Movie Fact #793 – June 25th, 2015:

Director David Yates was known as a television director of the grounded, realistic variety before he took on 2007’s “Harry Potter and the Order of the Phoenix”, based on the fifth book of the same name in author J.K. Rowling’s famous seven book fantasy series. He apparently was a natural at it because he went on to direct that one as well as the remaining three films in the “Harry Potter” series in 2012. He ultimately would work in production on the “Harry Potter” film series for six consecutive years from 2006 to 2011. And he didn’t stop there.
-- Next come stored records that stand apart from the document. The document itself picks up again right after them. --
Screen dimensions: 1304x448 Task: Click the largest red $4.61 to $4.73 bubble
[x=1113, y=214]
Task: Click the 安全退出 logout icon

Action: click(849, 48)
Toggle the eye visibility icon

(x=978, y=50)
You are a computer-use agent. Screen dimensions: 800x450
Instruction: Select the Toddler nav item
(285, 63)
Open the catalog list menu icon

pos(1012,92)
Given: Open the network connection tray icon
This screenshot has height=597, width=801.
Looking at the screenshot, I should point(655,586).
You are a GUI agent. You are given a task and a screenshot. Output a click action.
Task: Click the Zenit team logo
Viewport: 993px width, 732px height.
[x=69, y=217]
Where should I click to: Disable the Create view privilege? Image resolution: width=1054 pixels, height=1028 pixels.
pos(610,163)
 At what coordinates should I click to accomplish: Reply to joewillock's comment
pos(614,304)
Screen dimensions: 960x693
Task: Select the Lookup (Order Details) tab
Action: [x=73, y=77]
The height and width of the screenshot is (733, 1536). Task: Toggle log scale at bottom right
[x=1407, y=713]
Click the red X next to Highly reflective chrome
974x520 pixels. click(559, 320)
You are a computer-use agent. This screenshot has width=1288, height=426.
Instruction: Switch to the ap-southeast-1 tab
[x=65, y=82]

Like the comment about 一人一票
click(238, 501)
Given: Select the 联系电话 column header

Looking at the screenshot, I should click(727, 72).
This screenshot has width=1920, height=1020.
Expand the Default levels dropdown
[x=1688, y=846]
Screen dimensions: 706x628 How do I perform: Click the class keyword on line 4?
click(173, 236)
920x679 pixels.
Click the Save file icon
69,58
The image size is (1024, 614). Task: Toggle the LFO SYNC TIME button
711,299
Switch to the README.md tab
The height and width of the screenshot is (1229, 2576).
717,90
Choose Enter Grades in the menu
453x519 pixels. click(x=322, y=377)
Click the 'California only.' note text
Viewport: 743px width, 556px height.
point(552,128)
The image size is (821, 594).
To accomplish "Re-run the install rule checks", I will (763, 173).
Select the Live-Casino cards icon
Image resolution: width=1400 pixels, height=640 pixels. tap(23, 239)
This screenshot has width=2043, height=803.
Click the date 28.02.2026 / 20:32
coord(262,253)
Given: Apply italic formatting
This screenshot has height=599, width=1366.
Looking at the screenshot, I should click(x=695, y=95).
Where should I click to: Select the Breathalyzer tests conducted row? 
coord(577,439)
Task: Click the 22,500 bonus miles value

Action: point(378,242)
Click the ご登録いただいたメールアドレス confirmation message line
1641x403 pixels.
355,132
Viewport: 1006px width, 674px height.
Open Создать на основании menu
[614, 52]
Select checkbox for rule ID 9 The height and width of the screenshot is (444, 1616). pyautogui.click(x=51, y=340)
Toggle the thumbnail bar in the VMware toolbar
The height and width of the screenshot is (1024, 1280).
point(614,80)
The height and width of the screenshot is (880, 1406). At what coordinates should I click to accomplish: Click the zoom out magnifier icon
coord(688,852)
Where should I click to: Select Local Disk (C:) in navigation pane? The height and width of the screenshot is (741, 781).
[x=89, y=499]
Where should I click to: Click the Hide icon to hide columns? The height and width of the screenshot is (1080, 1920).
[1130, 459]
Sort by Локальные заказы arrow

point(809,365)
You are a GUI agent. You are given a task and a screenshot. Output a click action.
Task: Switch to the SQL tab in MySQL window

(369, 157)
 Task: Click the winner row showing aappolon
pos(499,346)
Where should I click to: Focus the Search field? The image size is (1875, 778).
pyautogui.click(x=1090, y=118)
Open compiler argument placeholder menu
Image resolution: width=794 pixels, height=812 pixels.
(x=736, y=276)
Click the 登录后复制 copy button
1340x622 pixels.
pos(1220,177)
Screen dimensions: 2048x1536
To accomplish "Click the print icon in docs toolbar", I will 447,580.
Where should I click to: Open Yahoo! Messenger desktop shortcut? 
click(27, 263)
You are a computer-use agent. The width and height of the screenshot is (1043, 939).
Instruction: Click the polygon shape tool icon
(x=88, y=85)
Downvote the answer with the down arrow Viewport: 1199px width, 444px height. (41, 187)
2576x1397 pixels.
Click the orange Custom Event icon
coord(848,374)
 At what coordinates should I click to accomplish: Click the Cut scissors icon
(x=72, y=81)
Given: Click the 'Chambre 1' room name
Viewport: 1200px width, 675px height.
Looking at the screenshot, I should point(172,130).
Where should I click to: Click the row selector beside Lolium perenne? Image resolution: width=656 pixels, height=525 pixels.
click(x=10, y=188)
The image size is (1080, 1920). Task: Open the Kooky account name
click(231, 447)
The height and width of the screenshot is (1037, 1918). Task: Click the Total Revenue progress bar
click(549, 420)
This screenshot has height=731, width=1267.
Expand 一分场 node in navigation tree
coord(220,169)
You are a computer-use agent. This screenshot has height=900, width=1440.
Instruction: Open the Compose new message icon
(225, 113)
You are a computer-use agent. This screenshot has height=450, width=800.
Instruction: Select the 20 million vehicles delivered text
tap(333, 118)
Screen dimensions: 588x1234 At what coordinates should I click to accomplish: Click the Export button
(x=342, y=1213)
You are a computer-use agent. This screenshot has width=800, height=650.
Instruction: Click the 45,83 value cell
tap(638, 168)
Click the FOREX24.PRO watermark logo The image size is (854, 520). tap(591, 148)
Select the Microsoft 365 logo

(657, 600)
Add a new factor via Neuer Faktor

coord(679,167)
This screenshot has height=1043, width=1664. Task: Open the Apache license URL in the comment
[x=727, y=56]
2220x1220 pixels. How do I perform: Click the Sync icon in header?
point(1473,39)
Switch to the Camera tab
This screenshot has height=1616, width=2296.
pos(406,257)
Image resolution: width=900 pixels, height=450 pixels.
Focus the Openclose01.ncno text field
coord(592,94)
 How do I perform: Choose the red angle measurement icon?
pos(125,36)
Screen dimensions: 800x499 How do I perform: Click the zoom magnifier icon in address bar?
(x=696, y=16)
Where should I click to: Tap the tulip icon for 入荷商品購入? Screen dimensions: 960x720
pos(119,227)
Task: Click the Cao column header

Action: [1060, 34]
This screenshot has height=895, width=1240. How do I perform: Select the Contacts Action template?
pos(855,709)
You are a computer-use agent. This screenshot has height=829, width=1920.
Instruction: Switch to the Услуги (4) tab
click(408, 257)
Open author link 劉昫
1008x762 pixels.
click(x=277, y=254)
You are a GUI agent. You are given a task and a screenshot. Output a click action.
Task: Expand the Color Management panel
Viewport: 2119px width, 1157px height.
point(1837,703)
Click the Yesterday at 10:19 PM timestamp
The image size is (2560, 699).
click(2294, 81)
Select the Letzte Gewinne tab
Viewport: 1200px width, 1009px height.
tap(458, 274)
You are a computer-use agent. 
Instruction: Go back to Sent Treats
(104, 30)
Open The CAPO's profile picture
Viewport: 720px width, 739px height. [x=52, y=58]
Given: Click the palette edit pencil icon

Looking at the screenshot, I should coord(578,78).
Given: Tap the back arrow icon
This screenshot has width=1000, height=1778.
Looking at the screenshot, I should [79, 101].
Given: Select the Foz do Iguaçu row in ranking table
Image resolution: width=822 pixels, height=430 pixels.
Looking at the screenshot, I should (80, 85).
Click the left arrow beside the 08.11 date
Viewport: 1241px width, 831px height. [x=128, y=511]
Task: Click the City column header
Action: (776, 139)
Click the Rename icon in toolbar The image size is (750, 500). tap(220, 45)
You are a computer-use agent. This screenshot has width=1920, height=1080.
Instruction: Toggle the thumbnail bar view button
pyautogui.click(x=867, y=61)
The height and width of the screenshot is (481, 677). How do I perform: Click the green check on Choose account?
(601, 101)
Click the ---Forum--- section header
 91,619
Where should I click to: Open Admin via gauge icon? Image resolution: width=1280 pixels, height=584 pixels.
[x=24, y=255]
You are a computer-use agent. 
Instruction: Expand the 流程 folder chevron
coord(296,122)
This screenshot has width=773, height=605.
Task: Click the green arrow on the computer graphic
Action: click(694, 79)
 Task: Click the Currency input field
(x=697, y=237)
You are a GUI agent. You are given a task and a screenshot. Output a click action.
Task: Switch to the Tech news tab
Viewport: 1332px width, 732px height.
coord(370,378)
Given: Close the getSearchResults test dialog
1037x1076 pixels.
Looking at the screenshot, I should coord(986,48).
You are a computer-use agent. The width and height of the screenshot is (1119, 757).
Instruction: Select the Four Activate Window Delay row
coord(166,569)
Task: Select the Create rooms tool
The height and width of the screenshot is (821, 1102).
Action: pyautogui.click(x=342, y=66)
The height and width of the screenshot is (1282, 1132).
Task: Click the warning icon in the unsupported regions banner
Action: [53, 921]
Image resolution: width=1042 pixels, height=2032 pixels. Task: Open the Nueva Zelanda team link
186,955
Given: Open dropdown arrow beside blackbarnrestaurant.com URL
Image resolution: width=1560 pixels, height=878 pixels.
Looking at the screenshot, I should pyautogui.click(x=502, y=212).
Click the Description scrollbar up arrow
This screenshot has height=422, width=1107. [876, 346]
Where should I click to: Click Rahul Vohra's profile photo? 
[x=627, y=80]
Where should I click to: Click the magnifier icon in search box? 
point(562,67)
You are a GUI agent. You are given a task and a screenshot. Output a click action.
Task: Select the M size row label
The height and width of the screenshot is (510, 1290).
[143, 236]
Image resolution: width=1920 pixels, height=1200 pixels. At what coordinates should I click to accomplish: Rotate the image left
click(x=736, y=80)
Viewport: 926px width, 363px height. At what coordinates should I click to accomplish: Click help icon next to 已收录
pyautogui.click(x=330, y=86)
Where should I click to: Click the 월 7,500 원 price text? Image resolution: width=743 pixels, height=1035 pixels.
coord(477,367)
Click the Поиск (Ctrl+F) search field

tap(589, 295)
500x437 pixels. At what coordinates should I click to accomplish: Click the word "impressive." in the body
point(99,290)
After the financial and critical success of all four entries that he directed in the “Harry Potter” series, Yates has now been confirmed to direct at least the first film in a trilogy of installments based on author J. K. Rowling’s book “Fantastic Beasts and Where to Find Them” which is set in the “Harry Potter” universe. It is due out next year in 2016. For Yates though, it wasn’t just his first big budget film. It was also the first time he had to deal with big visual effects…which he jumped into on his first day at work.

The first scene Yates shot for “Harry Potter and the Order of the Phoenix” featured a giant interacting with human characters. Fans of the book and the film adaptation know what scene I am referring to but this point is that that scene was the very first high-scale visual effects piece Yates filmed in his career. He was aware of what he was getting into though as he actually sat down with the director of 2005’s “Harry Potter and the Goblet of Fire”, the fourth book of the same name in the “Harry Potter” series. The director, Mike Newell, ended up serving as Yates’s crash course into big budget filmmaking when Yates sat down with Newell at a pub and, as Yates put it later on, “picked his brains about what it was going to be like to step into someone’s shoes on a movie of this scale.”

It all worked out for the best and with Yates real-world approach to “Harry Potter” films he created vastly complex, politically relevant films for the general audience to chew on intellectually. And honestly, it never hurts to make a fun film also educational…adds purpose and meaning to the film and the artform itself to utilize fantasy as a relevant genre to real world society.